━━ ENTRIES PROVIDED

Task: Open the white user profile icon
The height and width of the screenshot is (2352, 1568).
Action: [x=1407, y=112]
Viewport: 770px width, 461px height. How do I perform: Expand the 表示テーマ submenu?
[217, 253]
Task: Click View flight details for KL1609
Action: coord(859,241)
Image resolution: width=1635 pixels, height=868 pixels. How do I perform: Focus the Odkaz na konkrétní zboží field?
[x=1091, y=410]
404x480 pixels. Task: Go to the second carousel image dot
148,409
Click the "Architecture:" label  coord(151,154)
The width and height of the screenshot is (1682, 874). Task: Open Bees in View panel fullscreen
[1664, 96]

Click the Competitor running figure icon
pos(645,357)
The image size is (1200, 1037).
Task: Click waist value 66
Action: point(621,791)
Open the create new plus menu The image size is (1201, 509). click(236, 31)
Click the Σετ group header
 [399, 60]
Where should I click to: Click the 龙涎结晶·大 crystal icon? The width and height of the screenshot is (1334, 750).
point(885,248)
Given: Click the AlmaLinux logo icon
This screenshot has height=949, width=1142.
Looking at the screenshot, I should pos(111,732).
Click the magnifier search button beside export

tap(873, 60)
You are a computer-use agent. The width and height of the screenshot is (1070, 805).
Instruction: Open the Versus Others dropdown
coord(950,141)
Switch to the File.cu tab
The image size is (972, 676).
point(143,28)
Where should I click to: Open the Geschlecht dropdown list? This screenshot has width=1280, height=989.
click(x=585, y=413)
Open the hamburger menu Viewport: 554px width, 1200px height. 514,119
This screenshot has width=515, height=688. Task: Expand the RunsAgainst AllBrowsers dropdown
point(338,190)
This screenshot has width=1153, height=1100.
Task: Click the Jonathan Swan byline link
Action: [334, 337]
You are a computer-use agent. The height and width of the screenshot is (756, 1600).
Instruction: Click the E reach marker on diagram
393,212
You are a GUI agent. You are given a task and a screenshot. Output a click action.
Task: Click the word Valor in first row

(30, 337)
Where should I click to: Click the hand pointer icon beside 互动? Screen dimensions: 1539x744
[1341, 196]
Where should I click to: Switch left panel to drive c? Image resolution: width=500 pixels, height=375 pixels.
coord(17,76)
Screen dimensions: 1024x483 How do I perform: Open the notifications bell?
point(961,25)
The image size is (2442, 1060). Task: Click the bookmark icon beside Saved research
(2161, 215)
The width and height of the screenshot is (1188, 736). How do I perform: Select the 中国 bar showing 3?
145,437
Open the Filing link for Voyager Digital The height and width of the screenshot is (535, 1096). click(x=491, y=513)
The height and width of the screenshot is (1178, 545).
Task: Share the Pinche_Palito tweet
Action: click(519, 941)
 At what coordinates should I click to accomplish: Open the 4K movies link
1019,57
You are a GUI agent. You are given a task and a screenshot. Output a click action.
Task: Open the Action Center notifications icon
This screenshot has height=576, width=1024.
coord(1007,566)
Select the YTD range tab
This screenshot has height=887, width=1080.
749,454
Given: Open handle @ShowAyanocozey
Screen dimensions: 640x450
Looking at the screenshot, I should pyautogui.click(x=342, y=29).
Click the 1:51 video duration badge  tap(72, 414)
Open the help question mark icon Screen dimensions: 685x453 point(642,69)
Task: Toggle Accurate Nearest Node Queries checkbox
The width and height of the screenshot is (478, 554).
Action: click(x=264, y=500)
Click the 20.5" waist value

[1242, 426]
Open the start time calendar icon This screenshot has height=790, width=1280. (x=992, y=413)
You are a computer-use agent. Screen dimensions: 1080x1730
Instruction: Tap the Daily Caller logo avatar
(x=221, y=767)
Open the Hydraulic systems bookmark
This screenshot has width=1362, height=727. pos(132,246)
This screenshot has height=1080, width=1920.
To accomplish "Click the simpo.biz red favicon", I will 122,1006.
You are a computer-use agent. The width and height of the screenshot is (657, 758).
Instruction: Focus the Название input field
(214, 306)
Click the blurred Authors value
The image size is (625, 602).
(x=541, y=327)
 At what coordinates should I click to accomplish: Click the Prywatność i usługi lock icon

━━━━

• WORK INSTRUCTIONS
Select every line above that contains the word "agent", and copy it.

• FINAL ANSWER
You are a computer-use agent. The width and height of the screenshot is (1070, 805).
You are a computer-use agent. The height and width of the screenshot is (756, 1600).
You are a GUI agent. You are given a task and a screenshot. Output a click action.
You are a GUI agent. You are given a task and a screenshot. Output a click action.
You are a computer-use agent. Screen dimensions: 1080x1730
You are a computer-use agent. The width and height of the screenshot is (657, 758).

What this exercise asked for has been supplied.